[Pixel coordinate grounding data]
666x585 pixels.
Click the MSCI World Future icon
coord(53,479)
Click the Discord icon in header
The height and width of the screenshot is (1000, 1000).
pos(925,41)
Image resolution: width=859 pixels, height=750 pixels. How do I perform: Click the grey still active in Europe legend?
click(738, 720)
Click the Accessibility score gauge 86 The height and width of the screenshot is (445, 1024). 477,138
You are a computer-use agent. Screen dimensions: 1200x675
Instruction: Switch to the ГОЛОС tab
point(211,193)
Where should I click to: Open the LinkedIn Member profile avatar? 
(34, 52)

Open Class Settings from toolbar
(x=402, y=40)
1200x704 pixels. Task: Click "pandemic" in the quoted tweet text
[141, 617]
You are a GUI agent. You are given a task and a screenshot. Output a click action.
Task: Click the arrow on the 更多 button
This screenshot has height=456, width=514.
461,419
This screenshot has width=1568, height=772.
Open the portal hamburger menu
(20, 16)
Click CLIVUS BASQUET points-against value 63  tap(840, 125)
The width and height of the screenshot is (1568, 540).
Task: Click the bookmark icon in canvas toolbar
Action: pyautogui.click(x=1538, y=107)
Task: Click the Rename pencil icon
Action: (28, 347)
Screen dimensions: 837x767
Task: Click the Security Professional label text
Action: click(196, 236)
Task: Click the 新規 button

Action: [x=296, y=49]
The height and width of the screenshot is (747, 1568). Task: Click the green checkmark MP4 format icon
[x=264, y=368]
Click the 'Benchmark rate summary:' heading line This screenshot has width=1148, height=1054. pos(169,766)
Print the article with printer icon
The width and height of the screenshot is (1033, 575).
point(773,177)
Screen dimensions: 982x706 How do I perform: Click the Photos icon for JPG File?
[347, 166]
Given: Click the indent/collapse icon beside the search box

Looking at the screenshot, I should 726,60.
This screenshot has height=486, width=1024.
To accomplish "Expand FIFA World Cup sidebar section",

* _Action item_:
The line containing "1200x704 pixels. Task: Click" and every line after it, through the end of the records above: output exactly those, and nothing else.

* _Output_:
1200x704 pixels. Task: Click "pandemic" in the quoted tweet text
[141, 617]
You are a GUI agent. You are given a task and a screenshot. Output a click action.
Task: Click the arrow on the 更多 button
This screenshot has height=456, width=514.
461,419
This screenshot has width=1568, height=772.
Open the portal hamburger menu
(20, 16)
Click CLIVUS BASQUET points-against value 63  tap(840, 125)
The width and height of the screenshot is (1568, 540).
Task: Click the bookmark icon in canvas toolbar
Action: pyautogui.click(x=1538, y=107)
Task: Click the Rename pencil icon
Action: (28, 347)
Screen dimensions: 837x767
Task: Click the Security Professional label text
Action: click(196, 236)
Task: Click the 新規 button

Action: [x=296, y=49]
The height and width of the screenshot is (747, 1568). Task: Click the green checkmark MP4 format icon
[x=264, y=368]
Click the 'Benchmark rate summary:' heading line This screenshot has width=1148, height=1054. pos(169,766)
Print the article with printer icon
The width and height of the screenshot is (1033, 575).
point(773,177)
Screen dimensions: 982x706 How do I perform: Click the Photos icon for JPG File?
[347, 166]
Given: Click the indent/collapse icon beside the search box

Looking at the screenshot, I should 726,60.
This screenshot has height=486, width=1024.
To accomplish "Expand FIFA World Cup sidebar section",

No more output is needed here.